16. Is there a reliable data base, available to the public, to provide the names and locations of clergy perpetrators? If not, why not?

No. Setting one up would be simple in some ways, but an independent person acting as an advocate raises all sorts of ethical questions and questions. Including the true validity of reports and how to handle hearsay. Not to speak of the legal liability.

Remember that most perpetrators have never been convicted in a court of law. If they were, and the offense was probably child abuse, then Megan’s Law would cover what is already happening, state by state, on that small minority of cases.

Finding just ways to do this, outside of the courts, raises as many ethical questions as what secrecy itself raises. It is NEVER against the law to say what one knows “in good faith,” lawyers usually tell their client. This site is not one for giving legal advice, though. Check with your lawyer if you are in doubt about trying to put a perpetrator’s name on the Web. The truth is generally a very good defense against libel, yet nothing protects you 100% from someone trying to cause you legal woe, even if they do not succeed.

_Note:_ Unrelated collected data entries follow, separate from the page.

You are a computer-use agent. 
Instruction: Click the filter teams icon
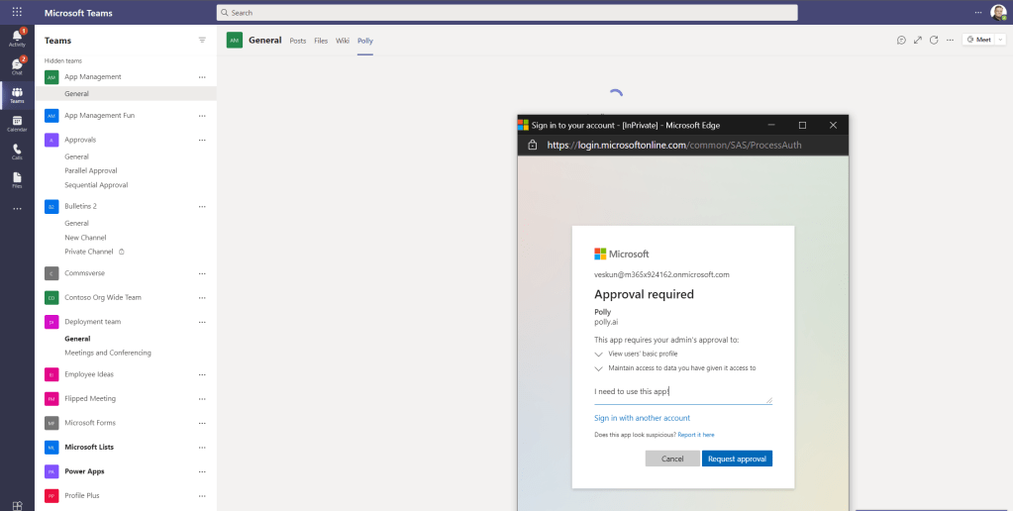click(202, 41)
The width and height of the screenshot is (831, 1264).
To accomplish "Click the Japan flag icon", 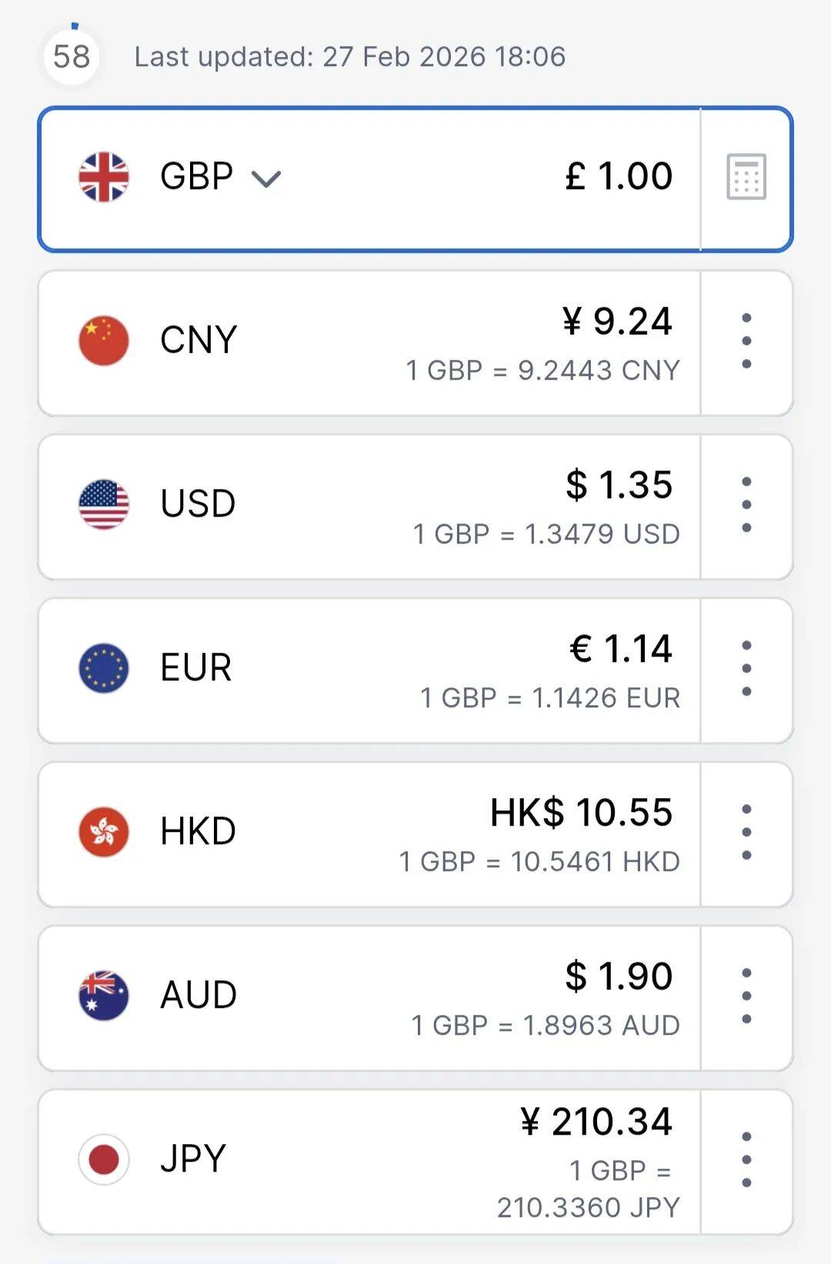I will tap(104, 1159).
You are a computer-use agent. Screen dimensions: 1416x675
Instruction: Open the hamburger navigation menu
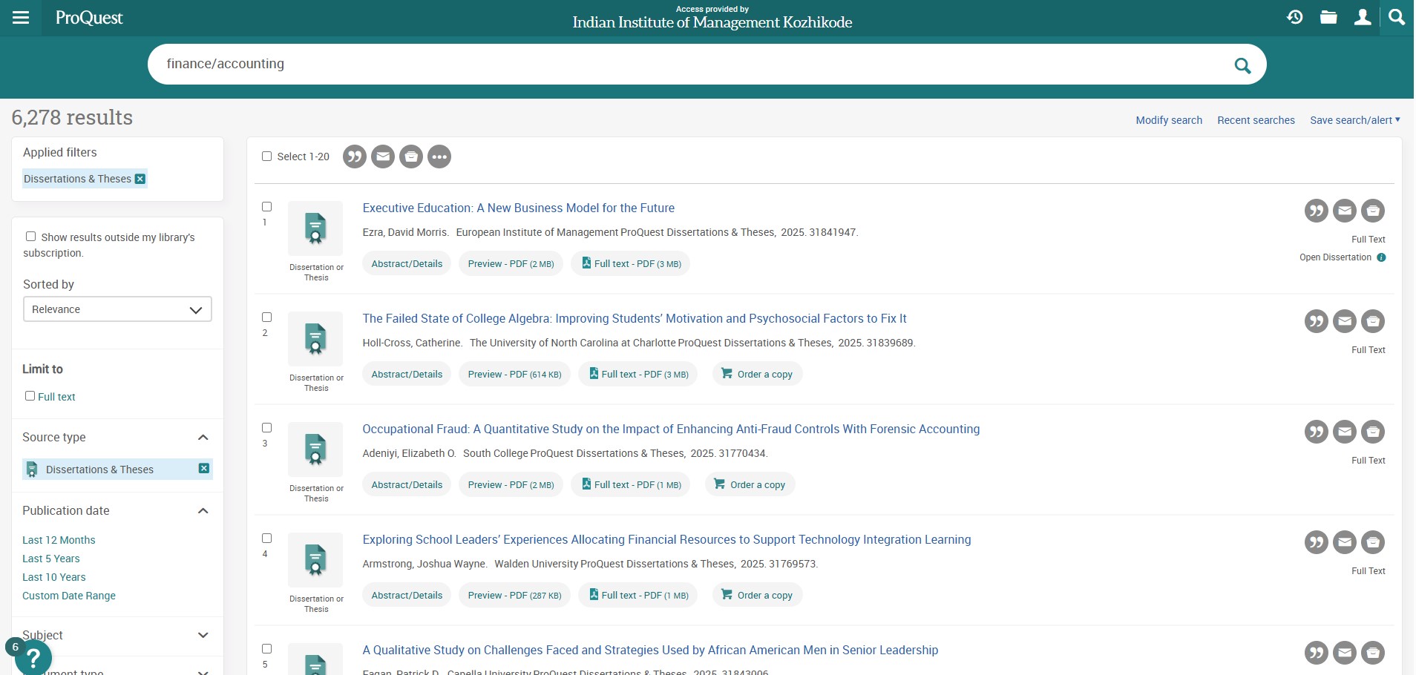tap(21, 18)
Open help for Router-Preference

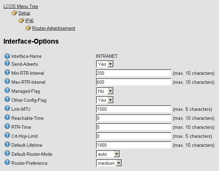coord(7,163)
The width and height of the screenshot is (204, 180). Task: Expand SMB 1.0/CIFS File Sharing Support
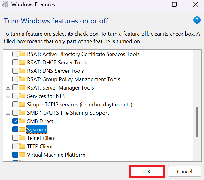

The most ethical thing that church members and their leaders can do is to say what they know to anyone who asks or to anyone who is considering contact with a known perpetrator. Sometimes doing this ethical thing does involve risk, many argue. They are right in some cases.

Yet a person of character cannot usually live a carefree life by hiding the truth from others. There will be tremendous internal conflict and much more if/when one learns that others have been hurt because the courage to speak was inadequate in a previous moment.

Living an ethical life that is congruent with the highest Christian values requires that we put our own discomfort aside in many situations and take risks for the sake of others.

For more insights, please read my book How Little We Knew: Collusion and Confusion with Sexual Misconduct



Dee Ann Miller is the author of Enlarging Boston's Spotlight: A Call for Courage, Integrity, and Institutional Transformation (2017) How Little We Knew: Collusion and Confusion with Sexual Misconduct (1993) and The Truth about Malarkey (2000)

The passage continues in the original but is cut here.